|The Sea Route
Exploration to the Cape
|European trade routes overland to
Asia had been thrown into chaos by Muslim expansion across North Africa and
into the Balkans. Venice and Genoa had dominated this trade. Gold imported from
Africa was minted in Italy, and paid for profitable imports of spices and silk
from Asia. Now these land routes were imperilled. The Portuguese sought to find
a sea route around Africa to Asia, thus re-opening trade and taking the profits
so long enjoyed by Italian cities.
Each year Portuguese explorers were ordered to go further south. First they
edged their way along the west coast of Africa, marking their achievements with
stone crosses. Soon, their efforts were rewarded: in 1480 the first Portuguese
ships loaded cargoes of gold in the Senegal River and the Gulf of Guinea.
The explorers, like Diego Cao and Dias, were instructed to go
further. They planted more crosses along the coastline which turned first to
equatorial rainforest and then to dry scrubland. In 1485 Cao reached the
coastal dunes of the Namib. Dias continued along the barren, unknown coast, and
finally made his historic passing of the Cape in ignorance, wrapped in the
storm of January 1488.
Before another mission could be launched, an Italian - Christopher Columbus,
working for the rival Spanish - seemed to squash the promise of the Cape by
discovering a much shorter route to 'the Indies' in 1492. But it proved a false
alarm and the Portuguese renewed their efforts.
| In 1497 Vasco de Gama set off
from Lisbon with four ships and followed the African coast. He rounded the
Cape, and stopped for Christmas along the South East coast of South Africa -
naming it 'Terra do Natal' (the land of Christmas).
At Malindi (Mombassa) he struck east to cross the Indian Ocean
and arrived in Calicut, on May 20th 1498. He returned in triumph to Lisbon via
the Cape, after 26 months away and the loss of two ships.

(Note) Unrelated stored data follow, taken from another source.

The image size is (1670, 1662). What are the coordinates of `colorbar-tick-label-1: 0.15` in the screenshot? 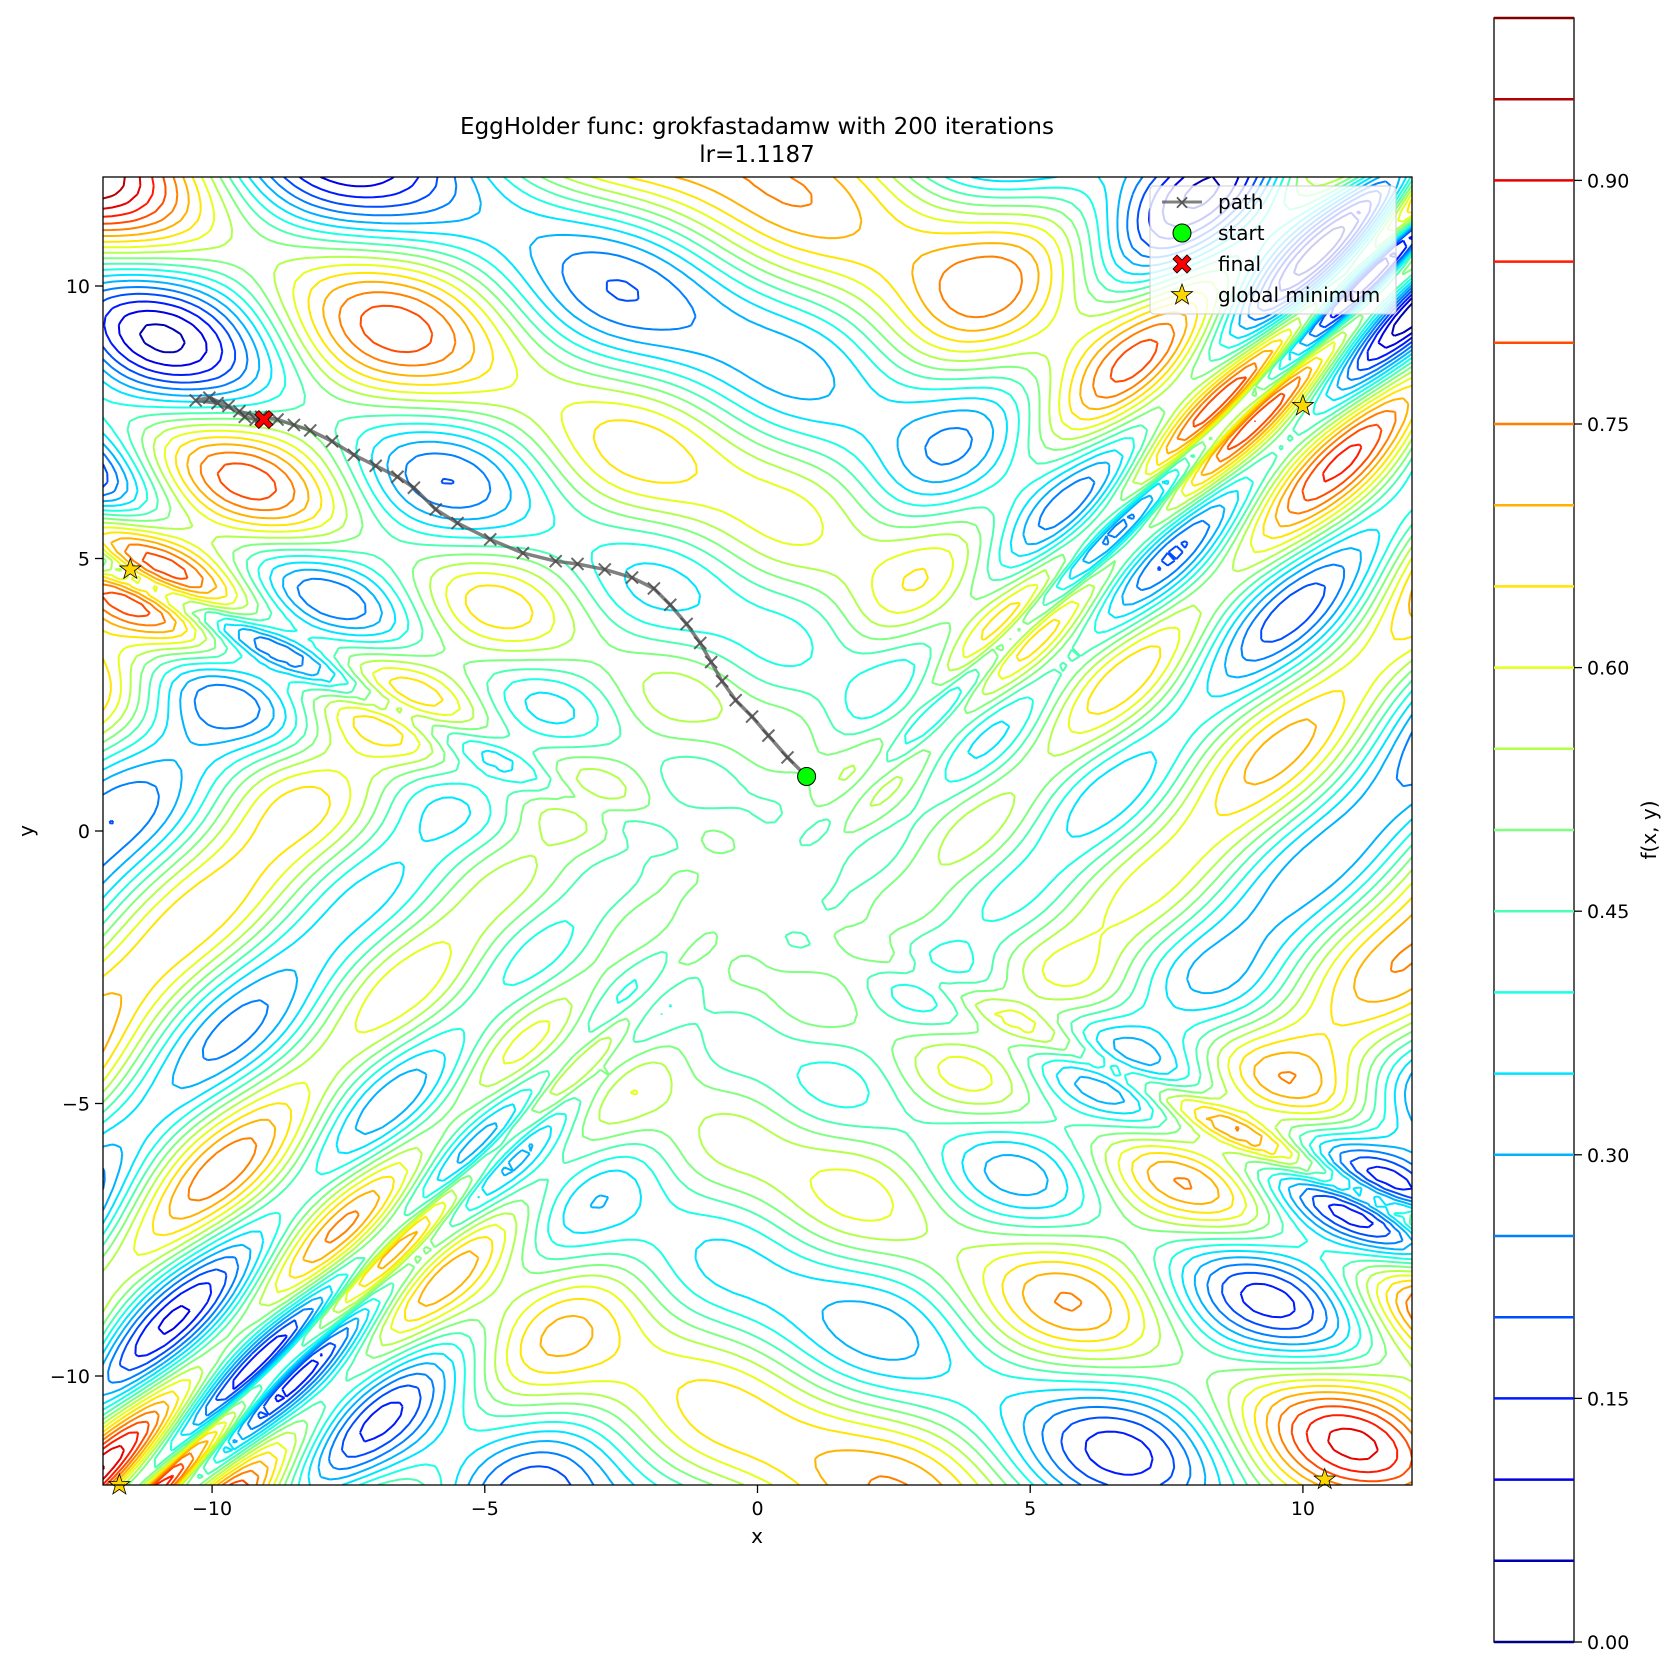 It's located at (1608, 1399).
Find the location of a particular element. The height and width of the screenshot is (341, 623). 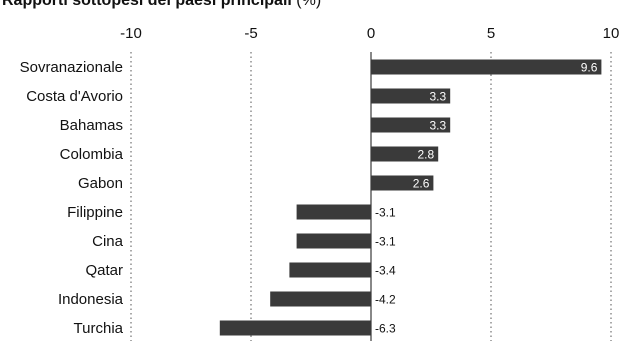

data-label: -4.2 is located at coordinates (386, 300).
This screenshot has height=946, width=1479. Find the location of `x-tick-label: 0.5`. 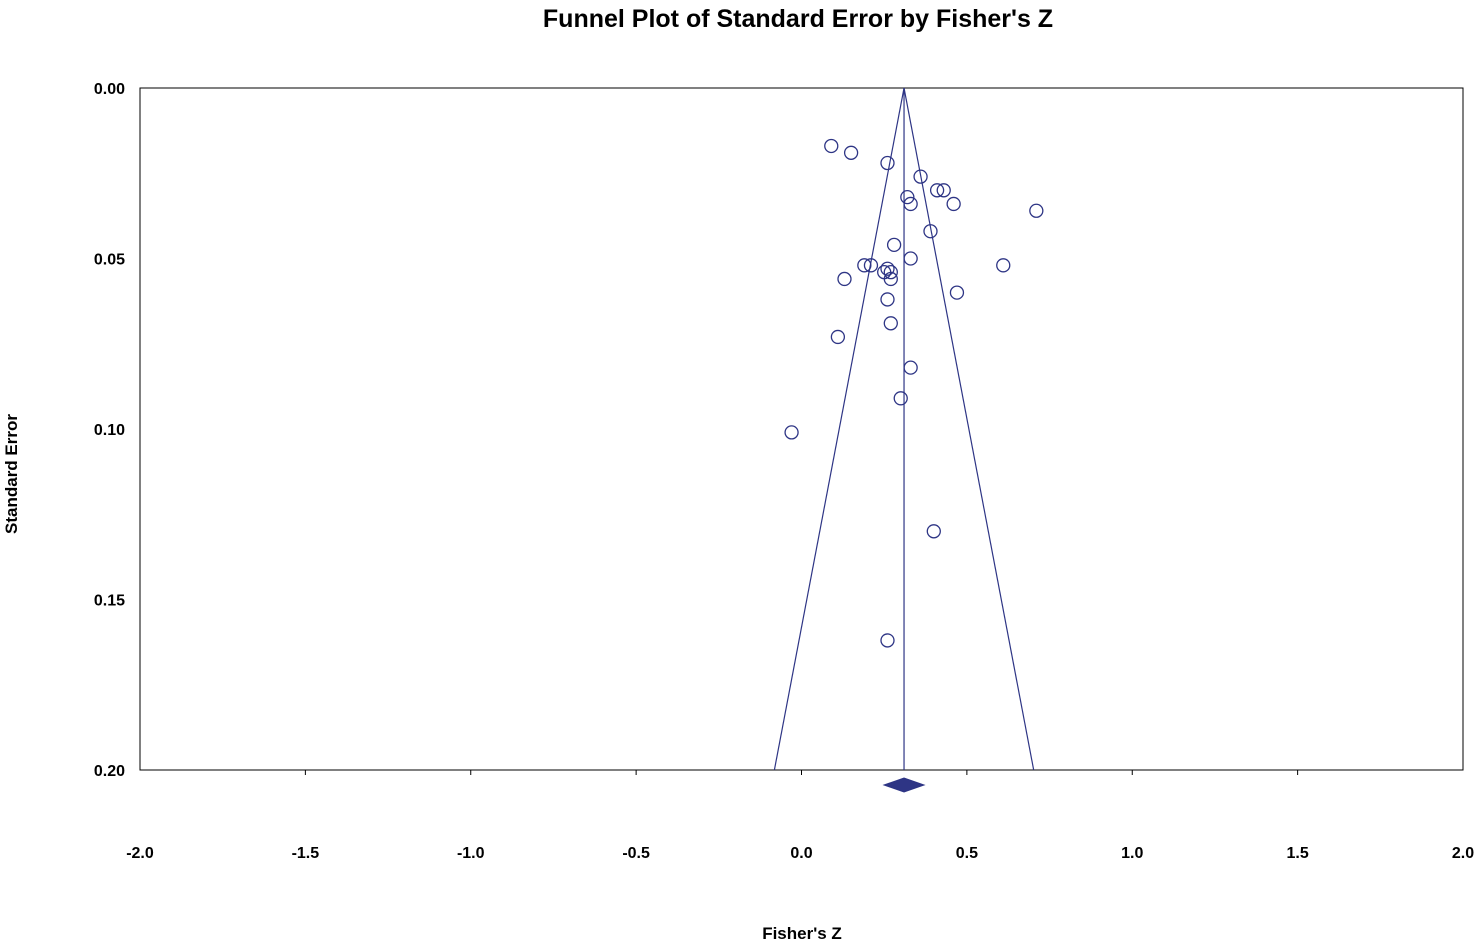

x-tick-label: 0.5 is located at coordinates (967, 854).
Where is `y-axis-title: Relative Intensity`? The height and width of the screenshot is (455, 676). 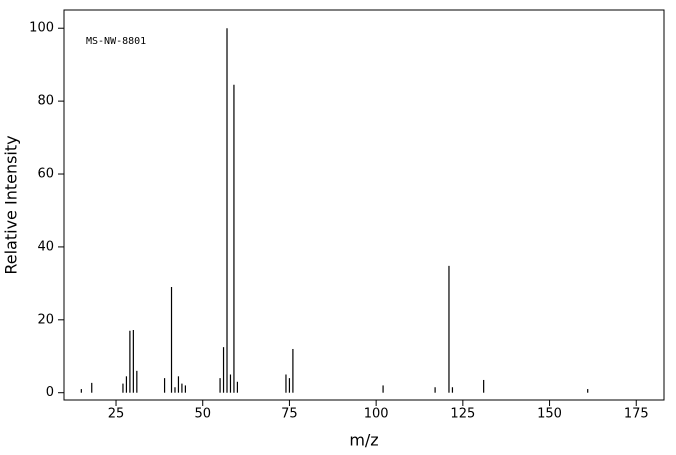 y-axis-title: Relative Intensity is located at coordinates (12, 204).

These long, hazardous, brave journeys 'changed the course of both Western and
Eastern history' (Thompson, Pg 31), and prepared the way for a settlement at
With the round profile of Africa chartered, and the routes to
rich trade opened to all Europe, Southern Africa, so long isolated, was exposed
to a completely new set of influences.
The Cape, at the half way point of the long journey, would
always be a logical place to stop between West and East, where trade would lead
to settlement and cultures would mix. In due time the roots of East, West and
Africa grew together, creating a unique city. However, the process took much
longer and was more difficult than may have been expected.